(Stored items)

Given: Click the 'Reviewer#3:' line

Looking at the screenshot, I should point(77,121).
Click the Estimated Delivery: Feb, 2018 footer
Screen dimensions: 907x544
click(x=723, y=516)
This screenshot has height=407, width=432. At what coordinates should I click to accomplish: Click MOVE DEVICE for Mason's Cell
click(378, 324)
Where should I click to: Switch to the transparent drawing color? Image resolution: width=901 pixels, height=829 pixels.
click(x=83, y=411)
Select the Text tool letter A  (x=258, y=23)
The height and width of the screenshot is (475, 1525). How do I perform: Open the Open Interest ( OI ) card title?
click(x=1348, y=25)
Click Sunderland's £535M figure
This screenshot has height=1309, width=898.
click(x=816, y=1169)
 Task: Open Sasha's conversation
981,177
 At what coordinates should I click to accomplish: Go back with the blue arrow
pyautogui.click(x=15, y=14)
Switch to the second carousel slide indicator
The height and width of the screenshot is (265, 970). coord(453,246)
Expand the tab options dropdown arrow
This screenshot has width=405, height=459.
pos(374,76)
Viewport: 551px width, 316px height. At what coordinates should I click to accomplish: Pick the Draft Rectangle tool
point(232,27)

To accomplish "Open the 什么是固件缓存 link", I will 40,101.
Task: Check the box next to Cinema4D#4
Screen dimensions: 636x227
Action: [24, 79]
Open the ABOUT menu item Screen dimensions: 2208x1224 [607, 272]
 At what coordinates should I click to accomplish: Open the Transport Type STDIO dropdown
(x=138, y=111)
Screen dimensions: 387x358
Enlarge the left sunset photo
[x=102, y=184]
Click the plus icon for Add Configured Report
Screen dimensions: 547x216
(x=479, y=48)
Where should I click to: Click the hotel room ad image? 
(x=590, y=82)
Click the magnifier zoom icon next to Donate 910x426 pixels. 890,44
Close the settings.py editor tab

## [About this task]
The answer must be a verbatim transcription of all the entries.

## [Written solution]
Given: Click the 'Reviewer#3:' line

Looking at the screenshot, I should point(77,121).
Click the Estimated Delivery: Feb, 2018 footer
Screen dimensions: 907x544
click(x=723, y=516)
This screenshot has height=407, width=432. At what coordinates should I click to accomplish: Click MOVE DEVICE for Mason's Cell
click(378, 324)
Where should I click to: Switch to the transparent drawing color? Image resolution: width=901 pixels, height=829 pixels.
click(x=83, y=411)
Select the Text tool letter A  (x=258, y=23)
The height and width of the screenshot is (475, 1525). How do I perform: Open the Open Interest ( OI ) card title?
click(x=1348, y=25)
Click Sunderland's £535M figure
This screenshot has height=1309, width=898.
click(x=816, y=1169)
 Task: Open Sasha's conversation
981,177
 At what coordinates should I click to accomplish: Go back with the blue arrow
pyautogui.click(x=15, y=14)
Switch to the second carousel slide indicator
The height and width of the screenshot is (265, 970). coord(453,246)
Expand the tab options dropdown arrow
This screenshot has width=405, height=459.
pos(374,76)
Viewport: 551px width, 316px height. At what coordinates should I click to accomplish: Pick the Draft Rectangle tool
point(232,27)

To accomplish "Open the 什么是固件缓存 link", I will 40,101.
Task: Check the box next to Cinema4D#4
Screen dimensions: 636x227
Action: [24, 79]
Open the ABOUT menu item Screen dimensions: 2208x1224 [607, 272]
 At what coordinates should I click to accomplish: Open the Transport Type STDIO dropdown
(x=138, y=111)
Screen dimensions: 387x358
Enlarge the left sunset photo
[x=102, y=184]
Click the plus icon for Add Configured Report
Screen dimensions: 547x216
(x=479, y=48)
Where should I click to: Click the hotel room ad image? 
(x=590, y=82)
Click the magnifier zoom icon next to Donate 910x426 pixels. 890,44
Close the settings.py editor tab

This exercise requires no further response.